### Your goal
Output, exactly and with no pictures, the line that contains "Where should I" and every line that comes after it in the data below, the last one included.

Collected data entries
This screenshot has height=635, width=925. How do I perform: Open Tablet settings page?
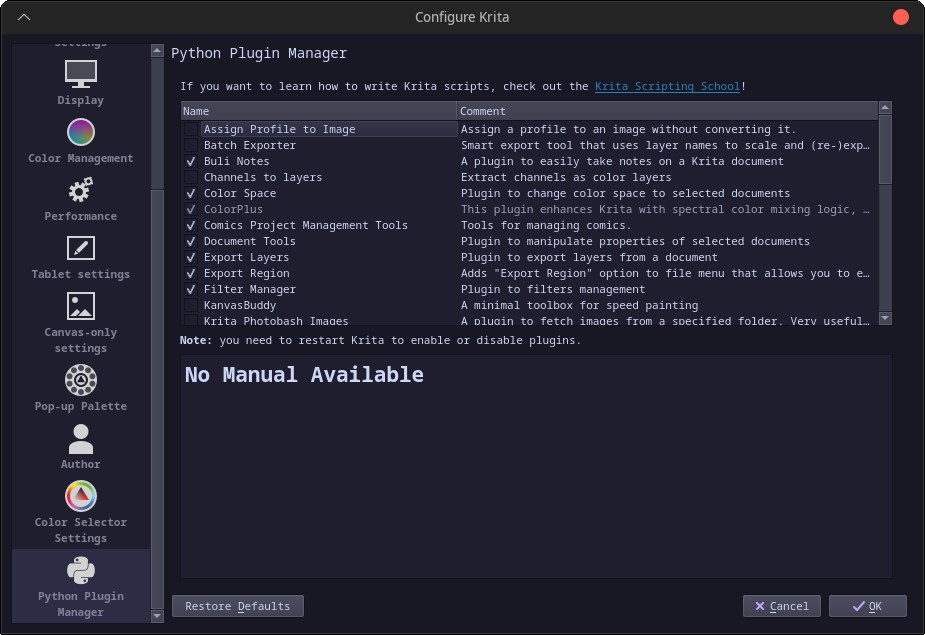(x=80, y=256)
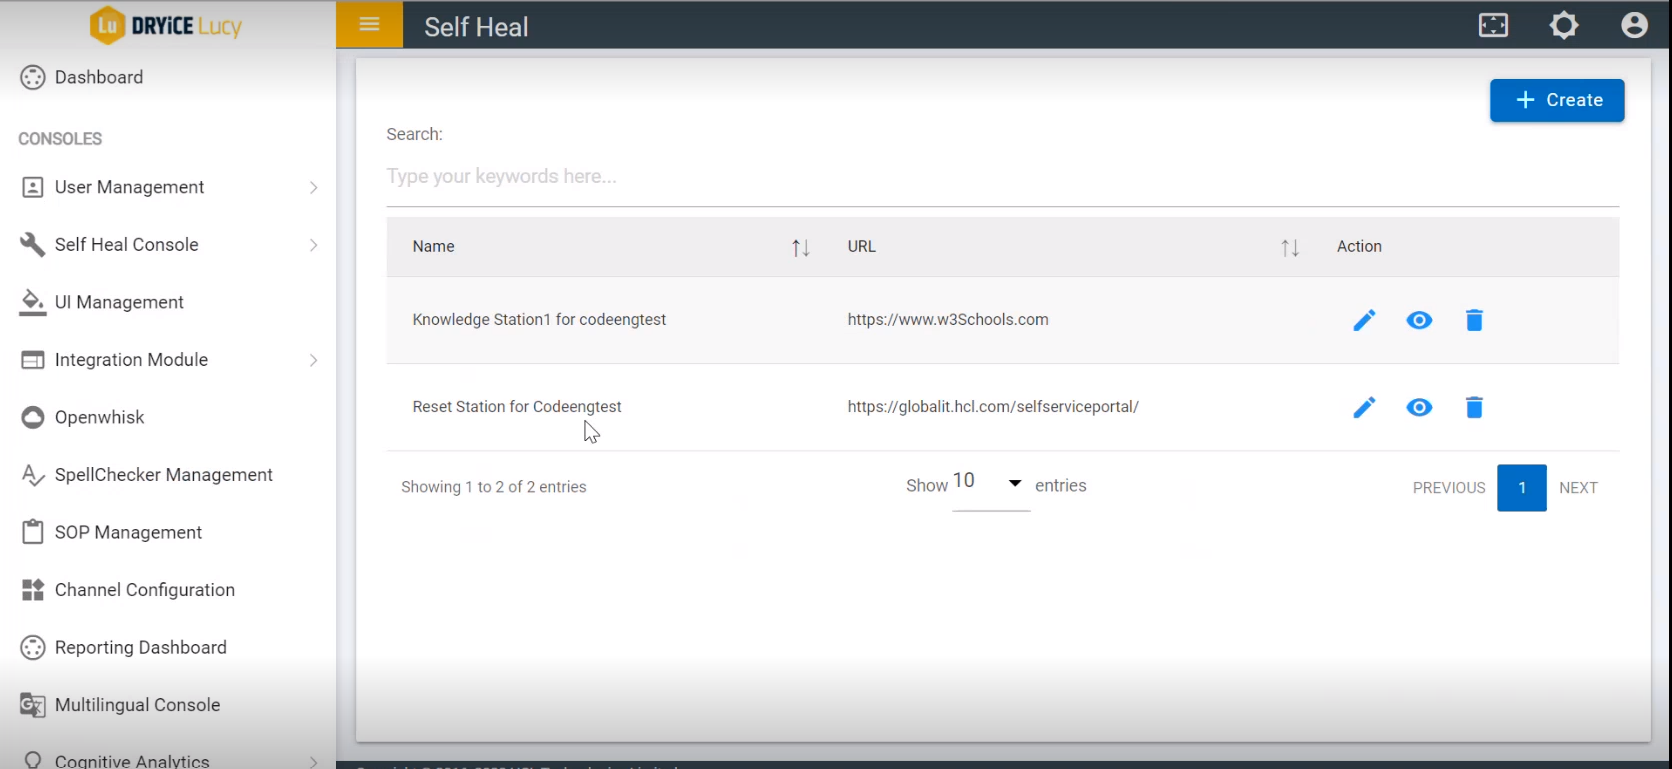1672x769 pixels.
Task: Go to SOP Management
Action: [x=128, y=532]
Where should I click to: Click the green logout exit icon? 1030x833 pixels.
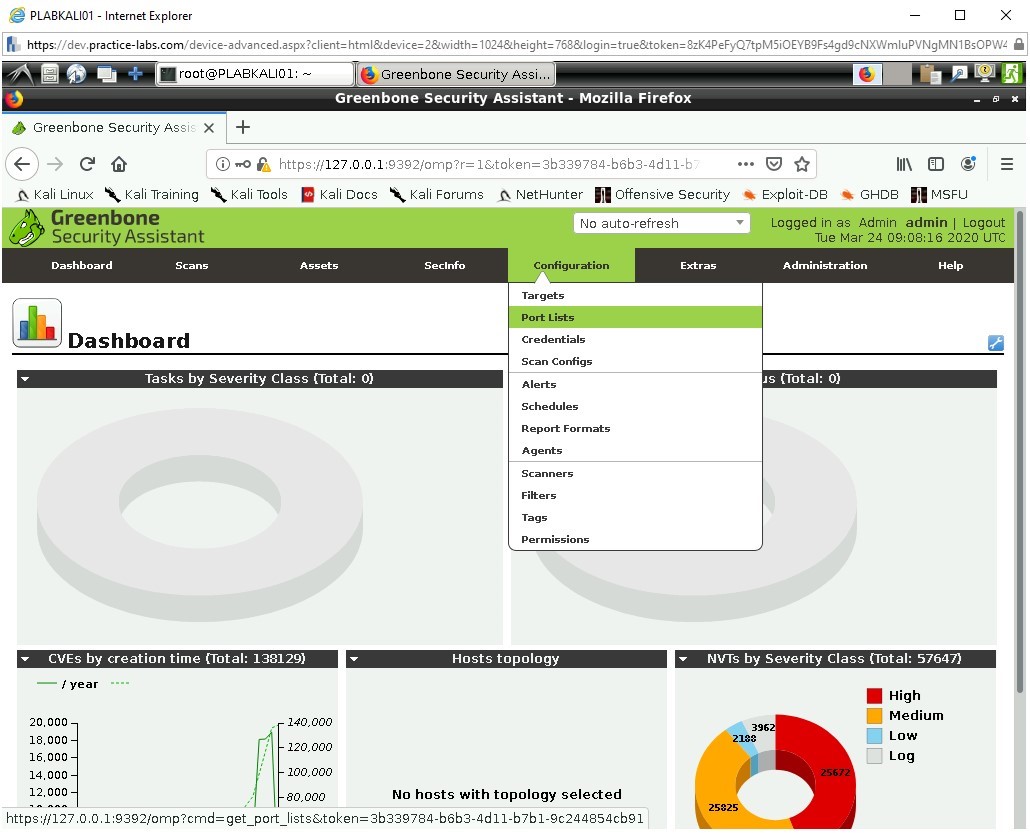(1011, 73)
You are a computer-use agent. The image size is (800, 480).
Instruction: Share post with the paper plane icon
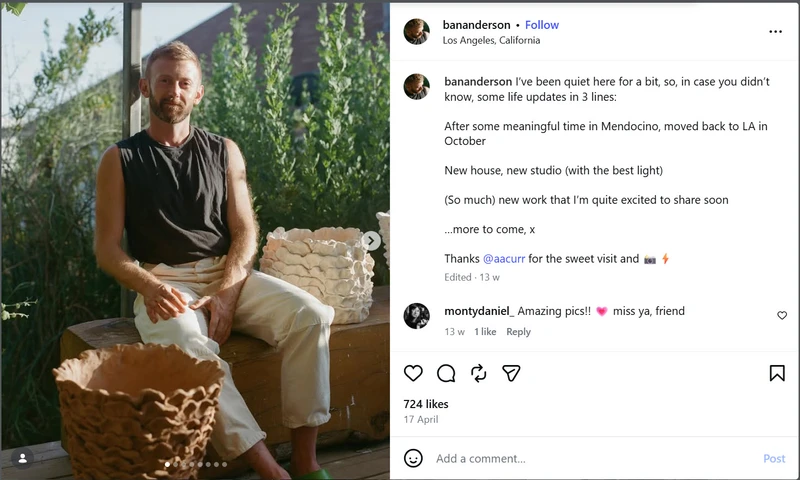(511, 373)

### Output for this task
Where should I click to: Click the green logout exit icon? 1030x833 pixels.
(1011, 73)
You are a computer-use agent. The image size is (800, 480).
Instruction: Share post with the paper plane icon
(511, 373)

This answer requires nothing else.